__BLOCCO DI TESTO__
________________________________________
Peraltro, il lavoratore potrebbe sempre far valere
il diritto al versamento delle quote di TFR trattenute dal datore di lavoro,
quale che sia la qualificazione giuridica più appropriata dell’operazione
attuata dalle parti.
2.2.- Le questioni, nel merito, non sarebbero
fondate.
2.2.1.- Non sussisterebbe alcuna violazione dell’art. 76 Cost.
La scelta discrezionale di non attuare le previsioni
della legge 23 agosto 2004, n. 243 (Norme in
materia pensionistica e deleghe al Governo nel settore della previdenza
pubblica, per il sostegno alla previdenza complementare e all’occupazione
stabile e per il riordino degli enti di previdenza ed assistenza obbligatoria)
in merito alla legittimazione del fondo non avrebbe stravolto lo spirito
complessivo della delega, diretta essenzialmente a incrementare il
finanziamento alle forme pensionistiche complementari.
2.2.2.- Non sarebbe fondata neppure la censura di
violazione dell’art. 3 Cost.
________________________________________
__CONSEGNA__
Continua il testo sulle quote di TFR e sulla previdenza complementare, riprendendo subito dopo la sua ultima frase.

__CONTENUTO DEL DATASET__
________________________________________
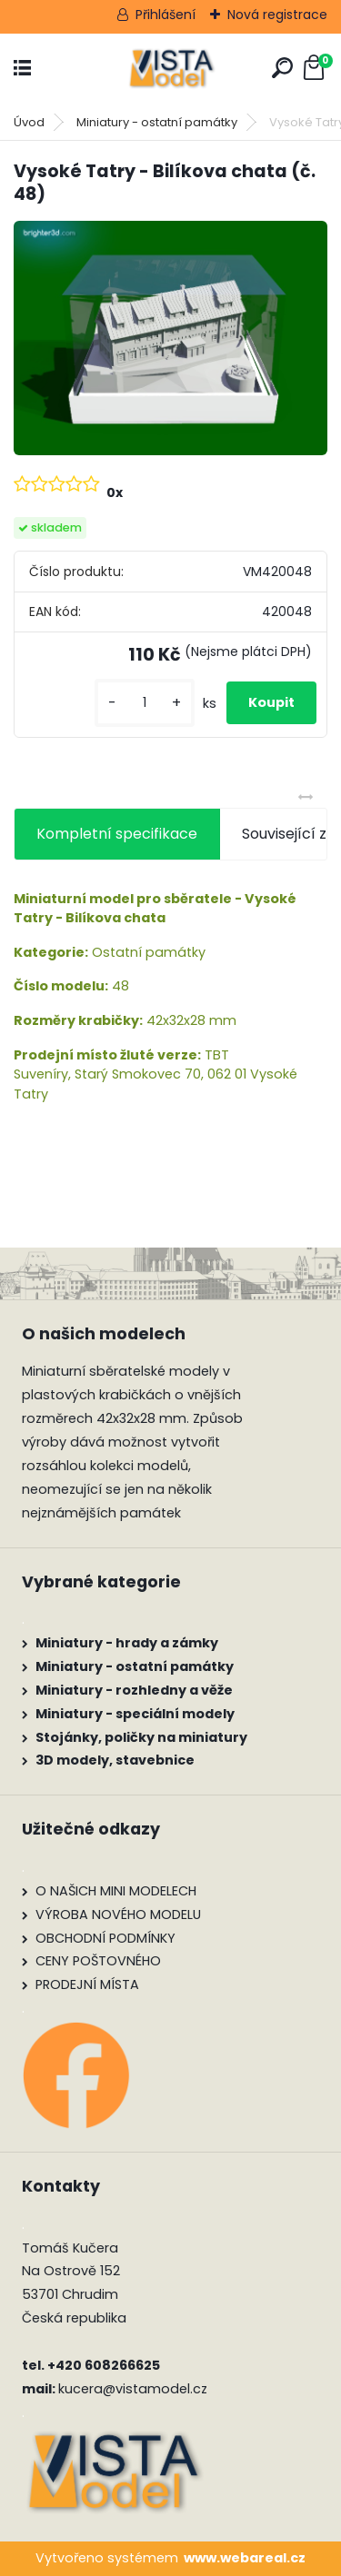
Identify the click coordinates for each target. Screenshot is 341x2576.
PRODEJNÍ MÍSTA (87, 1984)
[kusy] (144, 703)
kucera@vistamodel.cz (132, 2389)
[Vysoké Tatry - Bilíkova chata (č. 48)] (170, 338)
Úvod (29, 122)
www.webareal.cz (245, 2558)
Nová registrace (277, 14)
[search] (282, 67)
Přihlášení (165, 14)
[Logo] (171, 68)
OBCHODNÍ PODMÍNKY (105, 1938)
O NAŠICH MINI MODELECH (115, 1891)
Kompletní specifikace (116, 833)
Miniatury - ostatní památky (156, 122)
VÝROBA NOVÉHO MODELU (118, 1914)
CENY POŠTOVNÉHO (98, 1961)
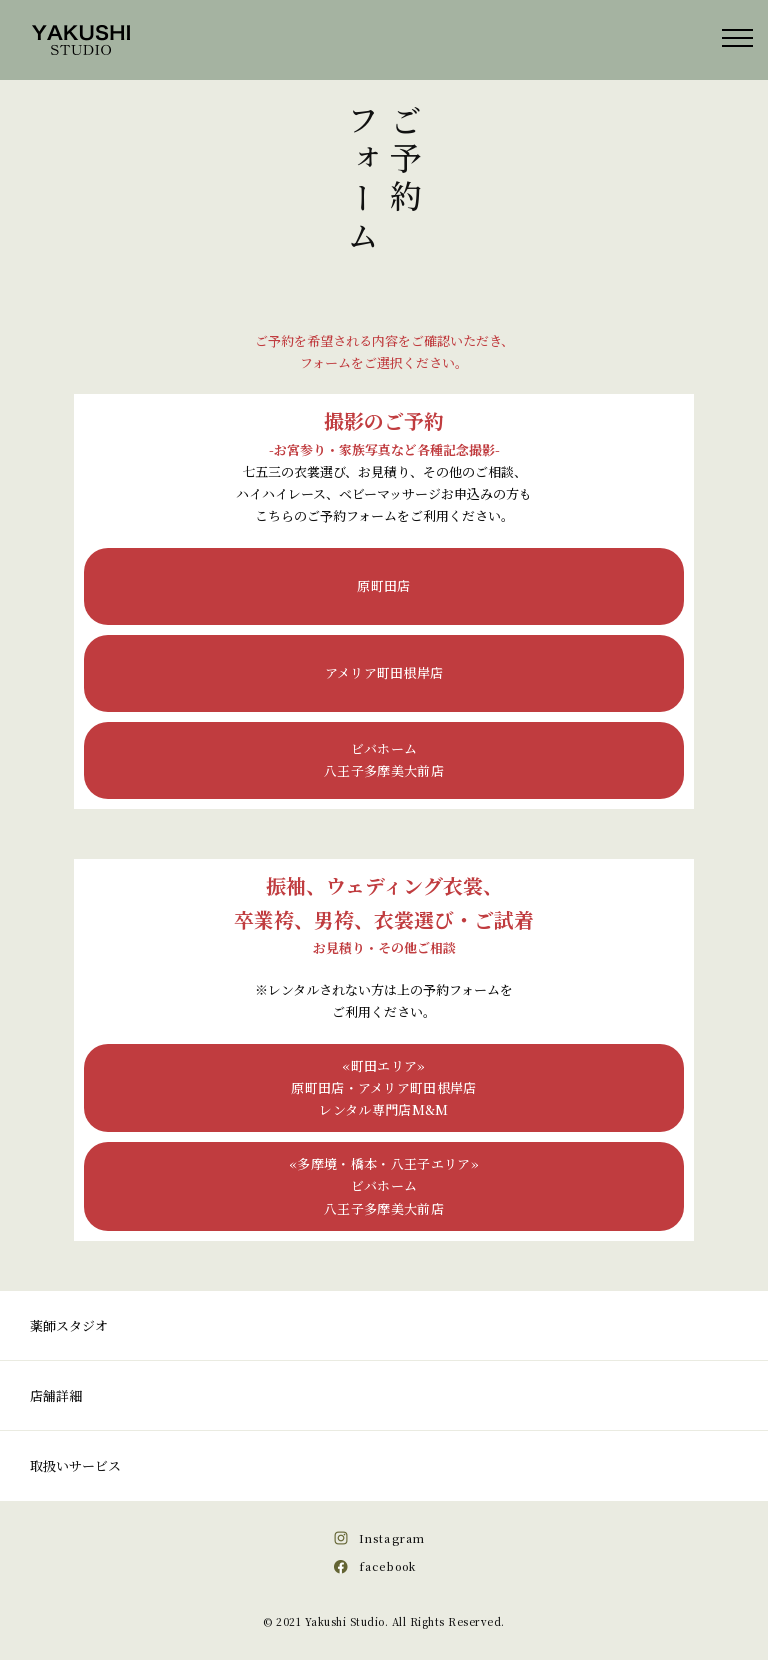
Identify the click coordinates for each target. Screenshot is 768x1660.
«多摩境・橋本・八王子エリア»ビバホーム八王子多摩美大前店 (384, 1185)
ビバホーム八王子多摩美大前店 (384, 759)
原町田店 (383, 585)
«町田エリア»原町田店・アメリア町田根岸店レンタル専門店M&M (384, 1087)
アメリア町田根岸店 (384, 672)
________________________________________
__RISPOSTA__
Nel caso di specie, non sarebbero omogenee le
fattispecie oggetto di comparazione. Il rimettente, nell’istituire il raffronto
con la «generale categoria dei creditori», avrebbe trascurato la peculiarità
del rapporto trilaterale che intercorre tra datore di lavoro, lavoratore e
fondo di previdenza. Tale rapporto si esprimerebbe, sul versante processuale,
nel litisconsorzio necessario, anche in un’ottica di più efficace tutela del
lavoratore.
Lo stesso litisconsorzio necessario
caratterizzerebbe, nell’ambito della previdenza obbligatoria, l’azione promossa
dal lavoratore per ottenere la condanna del datore di lavoro a versare all’ente
previdenziale i contributi omessi.
2.2.3.- La disciplina censurata, infine, non
pregiudicherebbe il diritto alla tutela giurisdizionale di cui all’art. 24 Cost.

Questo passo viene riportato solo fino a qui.